Siapa pun tahu, sistem transportasi publik berbasiskan kereta api dapat
mengganggu penjualan otomotif. Maka, wajar bila banyak menawar dan mengulur
waktu.
Sikap Jepang tiba-tiba berubah begitu menyaksikan kesungguhan
Tiongkok dalam bersaing. Jepang yang melakukan studi dan membuat FS terlebih
dahulu merasa lebih berhak menentukan masa depan transportasi publik
Indonesia, namun tetap menuntut jaminan pemerintah.
Ketiga, menjadi kontroversial karena keputusan pada level bisnis
juga cepat sekali dan terus berkembang (adaptif). Karena tak melibatkan uang
dan jaminan negara, maka Menteri Perhubungan pun menyerahkan sepenuhnya
kepada Menteri BUMN dengan skema business
to business.
Melalui konsorsiumnya, Menteri BUMN merumuskan business model yang bukan
menjadikannya sebagai proyek pembangunan kereta api semata-mata, melainkan
hadir bersama megaproyek kota-kota baru di sekitar jalur kereta. Maka,
Gubernur Jabar dan wali kotanya pun dilibatkan.

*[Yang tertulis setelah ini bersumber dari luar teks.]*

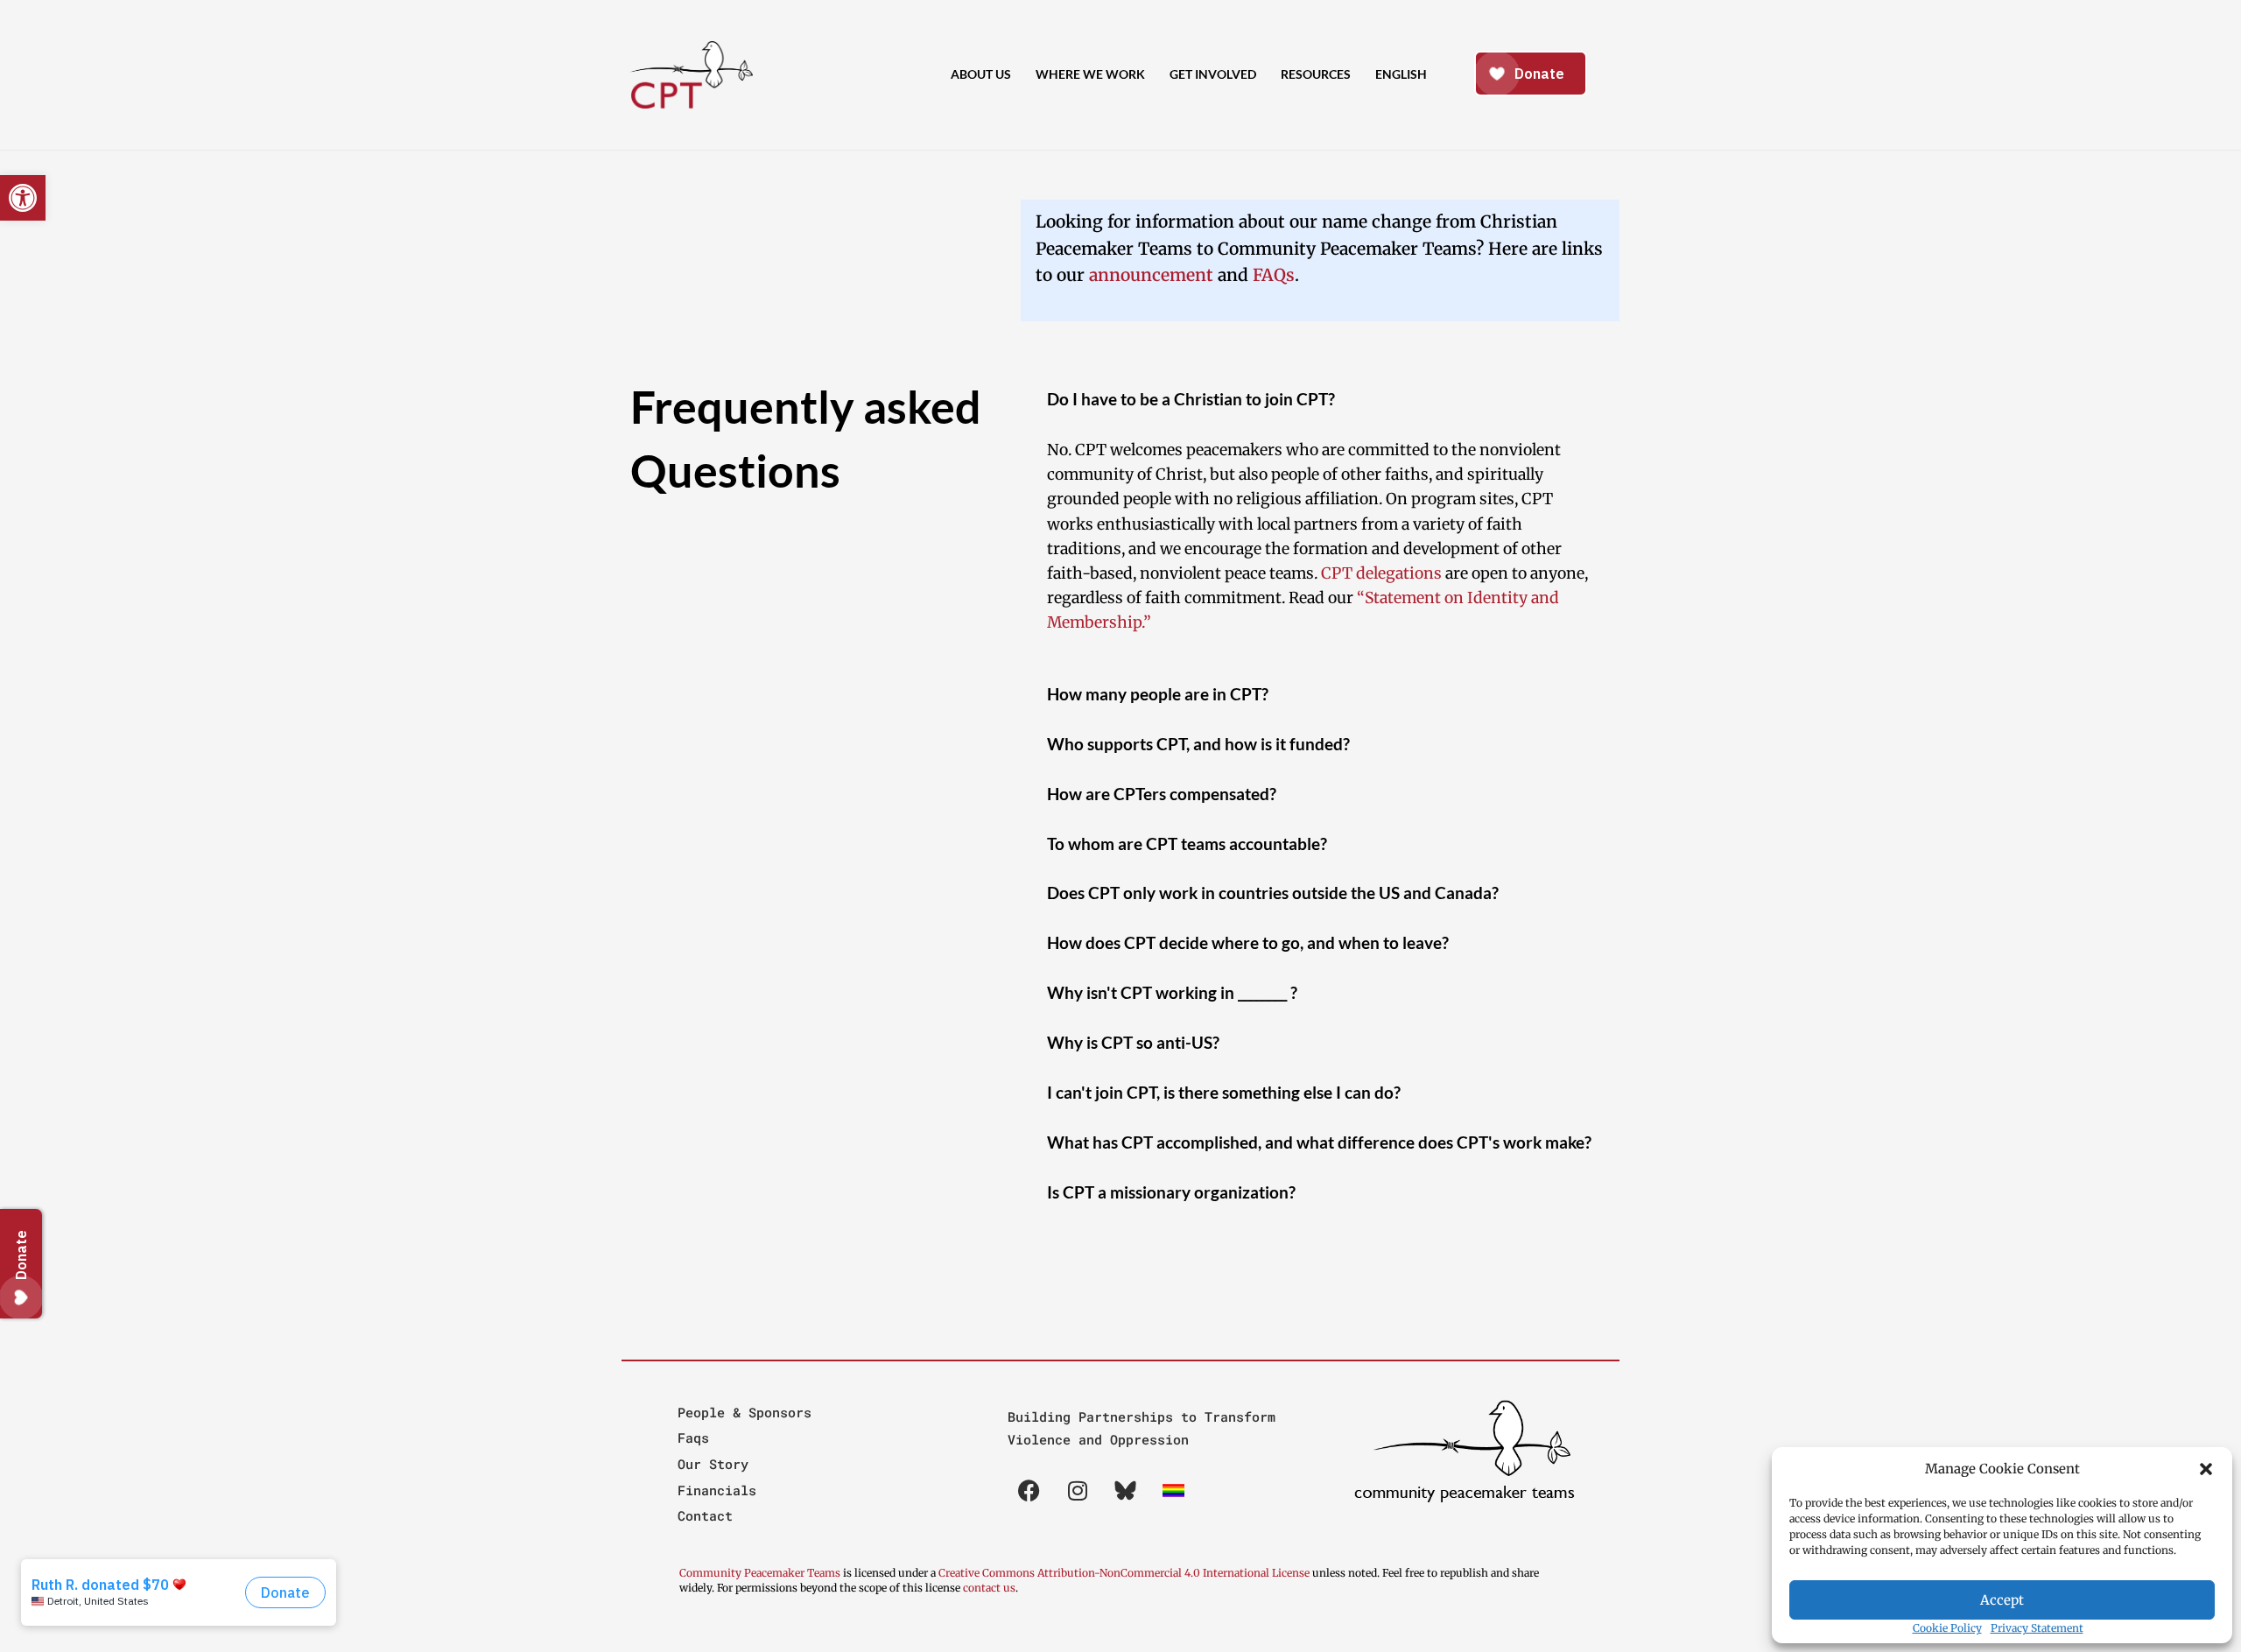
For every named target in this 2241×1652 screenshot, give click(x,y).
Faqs (693, 1437)
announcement (1151, 274)
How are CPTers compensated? (1161, 794)
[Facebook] (1029, 1491)
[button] (2206, 1469)
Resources (1316, 74)
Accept (2002, 1600)
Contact (705, 1515)
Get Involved (1213, 74)
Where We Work (1090, 74)
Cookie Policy (1947, 1627)
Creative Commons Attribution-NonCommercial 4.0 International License (1124, 1572)
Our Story (713, 1464)
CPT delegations (1381, 573)
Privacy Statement (2037, 1627)
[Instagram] (1077, 1491)
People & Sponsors (744, 1412)
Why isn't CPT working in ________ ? (1172, 992)
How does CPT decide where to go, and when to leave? (1248, 942)
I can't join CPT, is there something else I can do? (1224, 1092)
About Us (981, 74)
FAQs (1274, 274)
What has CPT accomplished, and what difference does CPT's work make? (1319, 1142)
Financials (717, 1490)
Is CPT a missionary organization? (1171, 1192)
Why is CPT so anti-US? (1133, 1042)
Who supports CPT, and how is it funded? (1198, 744)
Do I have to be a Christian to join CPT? (1191, 399)
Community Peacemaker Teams (761, 1572)
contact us (989, 1587)
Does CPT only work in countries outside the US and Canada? (1273, 892)
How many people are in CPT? (1157, 694)
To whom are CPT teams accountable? (1187, 843)
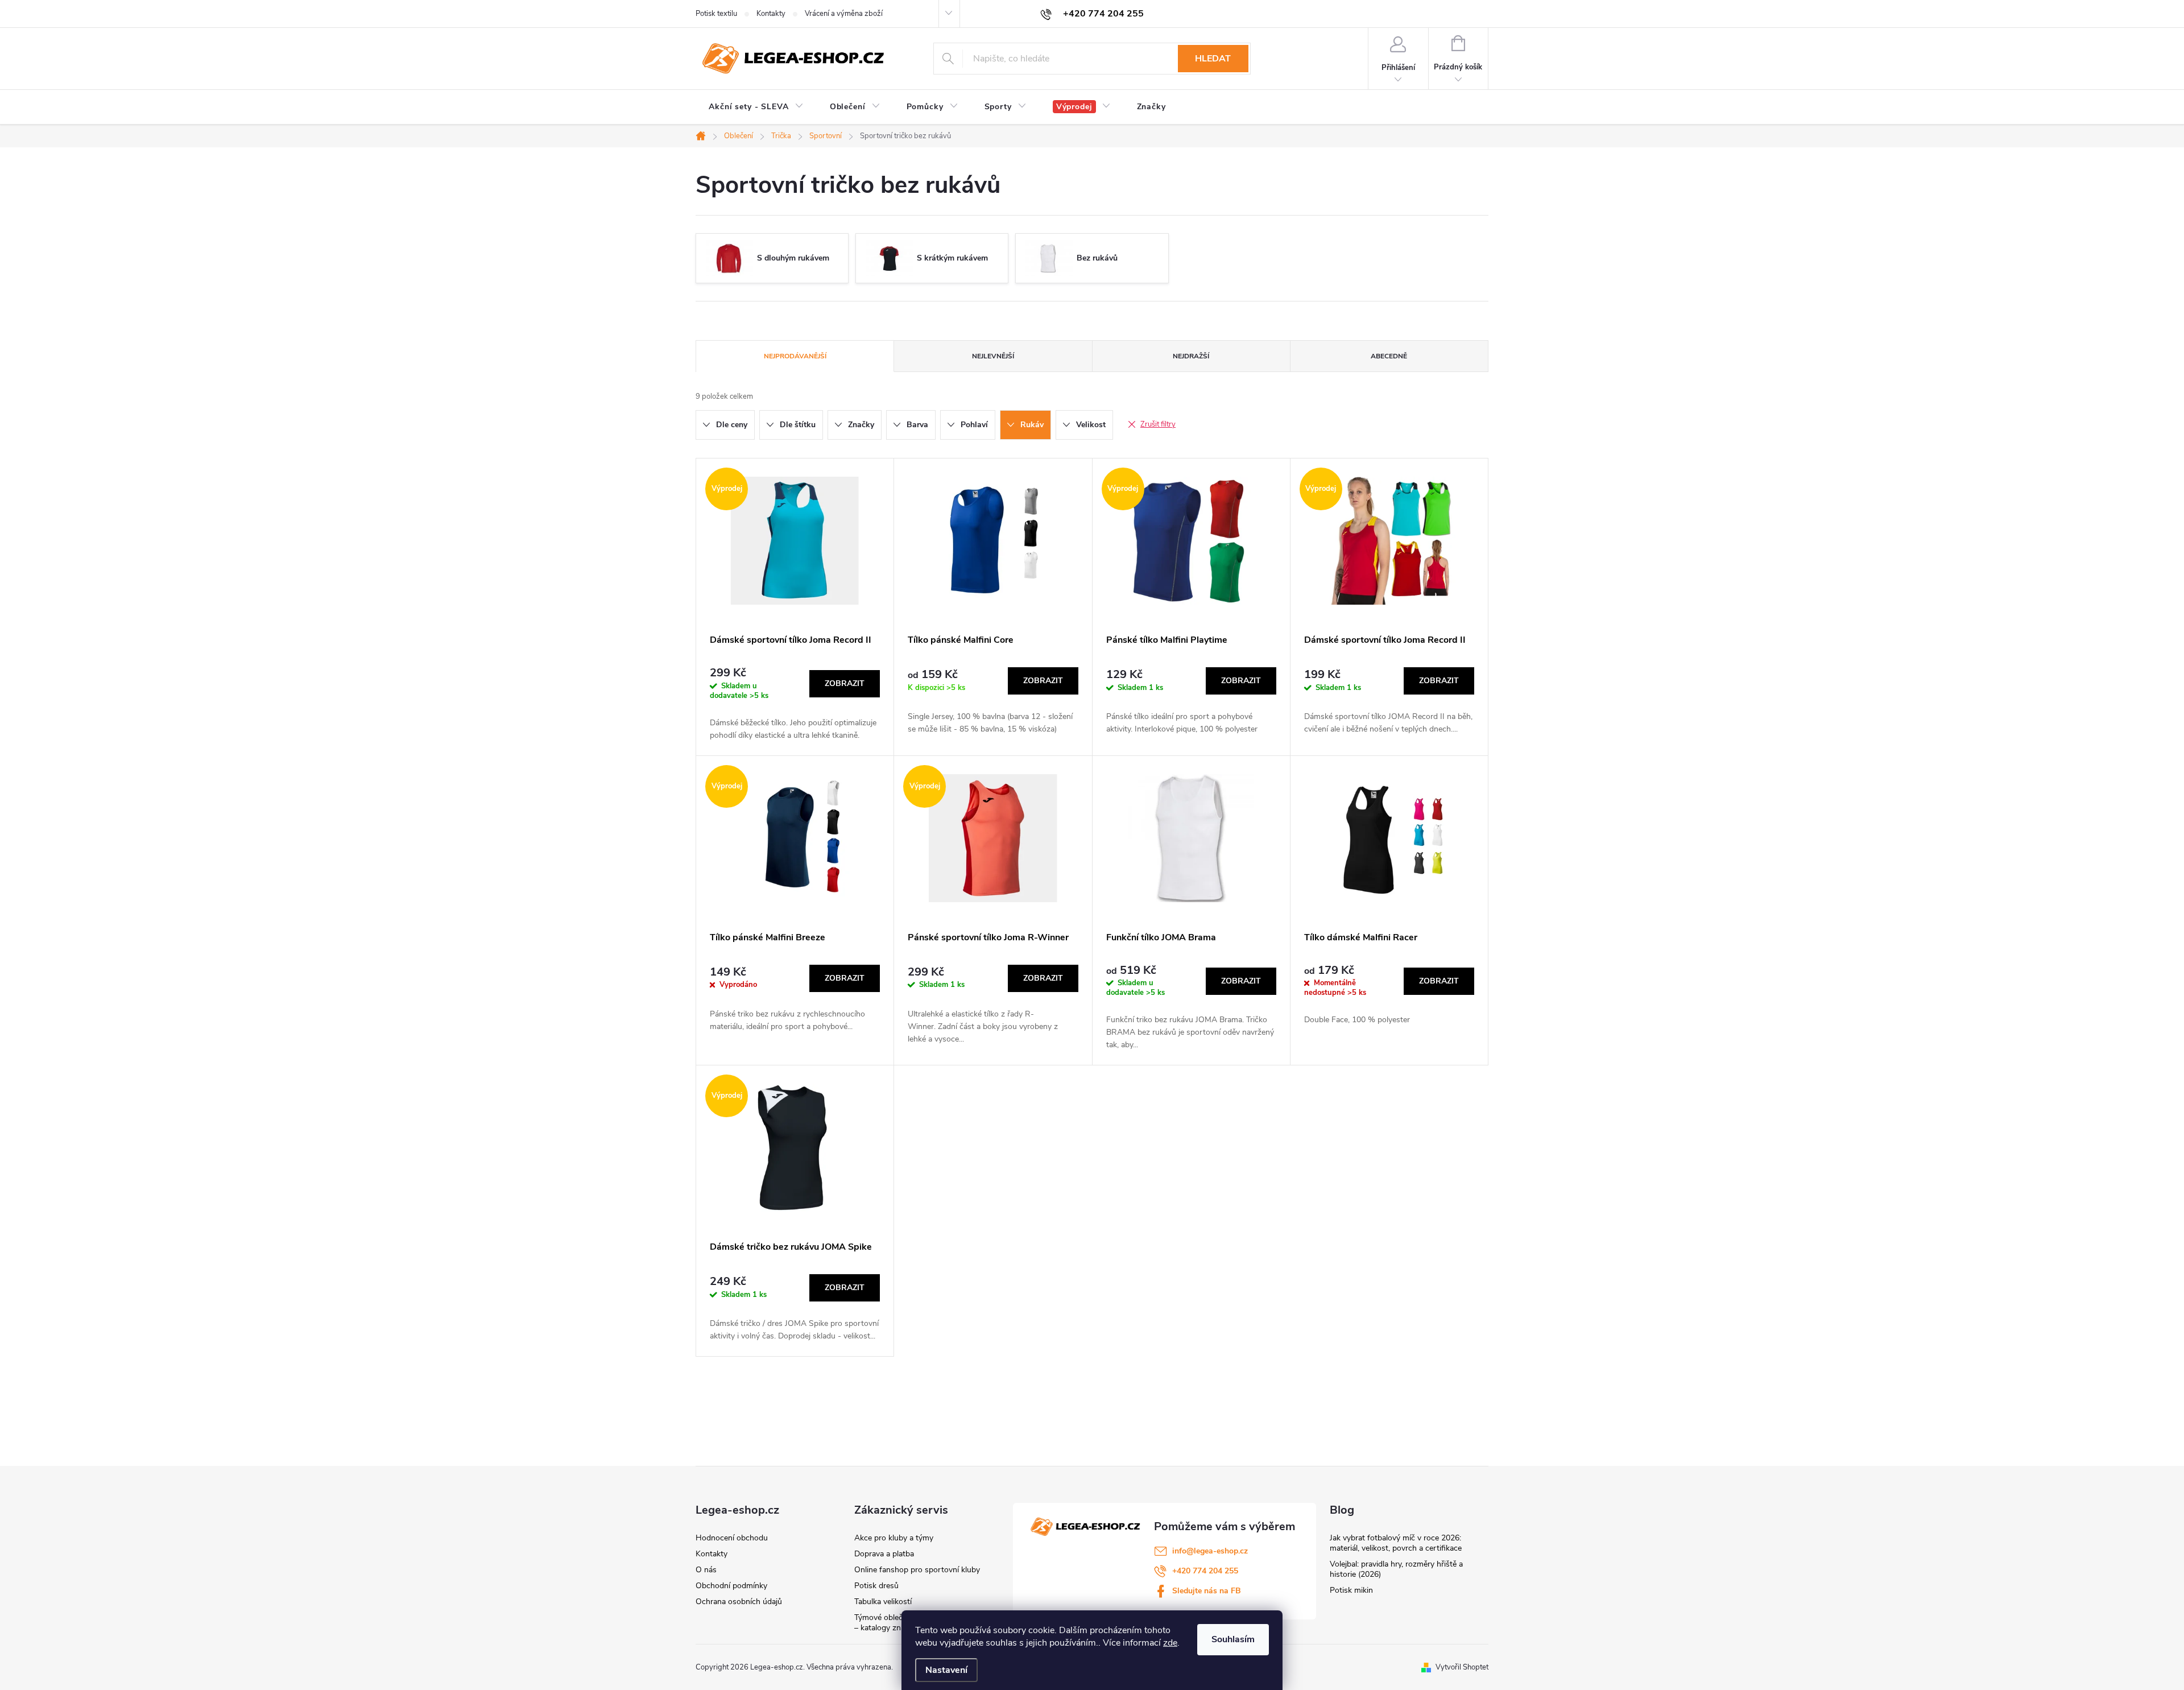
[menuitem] (756, 107)
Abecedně (1389, 356)
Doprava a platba (884, 1553)
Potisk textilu (716, 14)
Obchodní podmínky (731, 1585)
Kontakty (770, 14)
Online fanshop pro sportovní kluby (917, 1569)
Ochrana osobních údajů (739, 1601)
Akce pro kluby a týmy (893, 1537)
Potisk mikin (1351, 1590)
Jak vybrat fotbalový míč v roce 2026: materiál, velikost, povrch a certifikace (1396, 1542)
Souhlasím (1233, 1639)
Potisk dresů (876, 1585)
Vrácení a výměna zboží (844, 14)
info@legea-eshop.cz (1210, 1551)
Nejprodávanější (795, 356)
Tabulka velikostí (883, 1601)
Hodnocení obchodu (732, 1537)
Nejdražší (1191, 356)
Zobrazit (844, 683)
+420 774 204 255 (1205, 1570)
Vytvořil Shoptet (1462, 1667)
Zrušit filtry (1158, 424)
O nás (706, 1569)
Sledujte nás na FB (1206, 1590)
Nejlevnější (993, 356)
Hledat (1213, 58)
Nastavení (946, 1670)
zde (1170, 1643)
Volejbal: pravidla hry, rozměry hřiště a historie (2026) (1396, 1569)
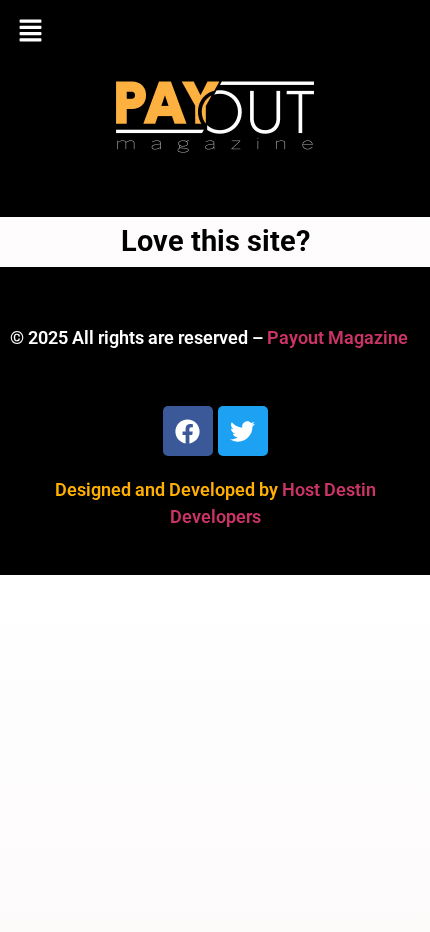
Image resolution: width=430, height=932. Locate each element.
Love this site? (215, 241)
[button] (215, 32)
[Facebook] (188, 431)
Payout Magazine (337, 337)
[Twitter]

Dalam strategi pengembangannya, bukan lagi menjadi sekadar
proyek transportasi, melainkan sebuah kegiatan ekonomi skala besar yang kelak
akan melibatkan begitu banyak pelaku usaha besar maupun kecil. Value creation-nya amat besar sehingga
melibatkan minimal 4 BUMN inti. Ini tentu mengecohkan para pembuat opini yang
hanya berhitung cost-benefit-risk
analyses pada aspek bisnis kereta api cepat semata-mata.
Keempat, proses cepat ini ternyata ada cost-nya, yaitu kurang
terinformasinya publik atas opportunity
serta nilai yang diciptakan. Dilema di era keterbukaan dan partisipasi publik
ini memang dapat kita rasakan: antara hak untuk tahu publik dengan keputusan
bisnis adaptif yang cepat berubah dengan motif ambil untung para makelar
tanah. Akibatnya, para pengamat kebijakan publik dapat memberikan opini yang
keliru atas ketidaksempurnaan informasi.
Kelima, persaingan Jepang vs Tiongkok dalam proyek ini telah
menimbulkan opini pro dan kontra, apalagi ruang untuk pertumbuhan ekonomi di
kedua negara itu makin terbatas. Mereka punya kepentingan, sementara kita
punya kendali dan kepentingan yang harus dijaga pula. Kehadiran proyek
infrastruktur skala besar di Tanah Air tentu saja menimbulkan daya tarik
sendiri yang sudah pasti melibatkan perang opini yang dapat melibatkan conflict of interest yang cukup luas.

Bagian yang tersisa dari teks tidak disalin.